Il futuro è sulle ginocchia di Giove e sotto il ciuffo di Trump. Intanto la lezione che può ricavarsi dall’oggi conferma un assioma liberale e smentisce una credenza degli illiberali, siano di sinistra o di destra, progressisti o conservatori, sovranisti oppure federalisti. Con le parole di Luigi Einaudi: “Benché il frutto spirituale immateriale più alto dell’economia di mercato sia quello di sottrarre l’economia alla politica”, nondimeno per la buona salute del mercato di concorrenza, interno e internazionale, è di “importanza decisiva un ambiente etico-giuridico-istituzionale adatto ai suoi principi”. I dazi di Trump, con le loro deleterie implicazioni e conseguenze, pervertono quell’ambiente e dimostrano che il potere politico può fare disastri incommensurabilmente maggiori del più ricco magnate. I danni ipotizzabili, che entità fantasmatiche come per esempio Big Tech e Big Pharma sono accusate di procurare, sono infinitesimi a petto degli sconvolgimenti reali che Trump, egli stesso un magnate, da potentissimo capo politico ha potuto infliggere all’economia mondiale con la minaccia e l’imposizione di dazi estesi.

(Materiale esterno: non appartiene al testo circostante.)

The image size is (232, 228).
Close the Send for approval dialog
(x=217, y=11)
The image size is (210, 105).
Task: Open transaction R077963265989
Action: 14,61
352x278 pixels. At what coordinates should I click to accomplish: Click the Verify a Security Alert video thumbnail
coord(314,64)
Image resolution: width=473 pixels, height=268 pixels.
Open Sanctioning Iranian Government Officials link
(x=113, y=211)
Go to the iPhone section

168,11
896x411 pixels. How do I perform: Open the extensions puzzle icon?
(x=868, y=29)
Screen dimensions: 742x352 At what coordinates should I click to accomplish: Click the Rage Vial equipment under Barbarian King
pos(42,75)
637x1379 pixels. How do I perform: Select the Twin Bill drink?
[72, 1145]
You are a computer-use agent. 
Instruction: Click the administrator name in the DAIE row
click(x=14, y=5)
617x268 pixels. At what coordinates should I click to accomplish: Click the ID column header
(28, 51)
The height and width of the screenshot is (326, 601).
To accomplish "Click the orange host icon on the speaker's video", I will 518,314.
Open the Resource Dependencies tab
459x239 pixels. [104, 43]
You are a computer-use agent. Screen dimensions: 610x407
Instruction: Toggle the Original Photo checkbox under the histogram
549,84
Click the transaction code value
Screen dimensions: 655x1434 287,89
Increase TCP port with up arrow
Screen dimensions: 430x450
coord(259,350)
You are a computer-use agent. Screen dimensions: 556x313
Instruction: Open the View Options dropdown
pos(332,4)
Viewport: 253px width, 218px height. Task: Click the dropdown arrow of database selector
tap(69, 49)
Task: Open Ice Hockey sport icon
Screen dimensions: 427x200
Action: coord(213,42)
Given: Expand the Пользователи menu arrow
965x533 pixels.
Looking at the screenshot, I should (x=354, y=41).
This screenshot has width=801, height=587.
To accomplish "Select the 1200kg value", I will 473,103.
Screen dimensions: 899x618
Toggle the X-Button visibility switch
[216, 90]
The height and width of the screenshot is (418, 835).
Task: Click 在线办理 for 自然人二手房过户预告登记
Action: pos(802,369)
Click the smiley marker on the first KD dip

Il sistema libero, dentro e fuori gli Stati Uniti, sa e può vendicarsi di chi tenta di sovvertirlo. La Russia del criminale Putin amoreggerà con l’America per compiacerla e averne mano libera per i suoi loschi affari di potenza, ma restando fedele alla Cina, che invece deve quasi tutto al commercio internazionale, per essa vitale, e fronteggerà gli Usa a viso aperto, con il tangibile rischio del conflitto armato. Una dittatura comunista finirà per farsi la paladina del libero scambio! Altro che “repressione” del mercato, la creazione dell’ordine spontaneo più resiliente della storia umana.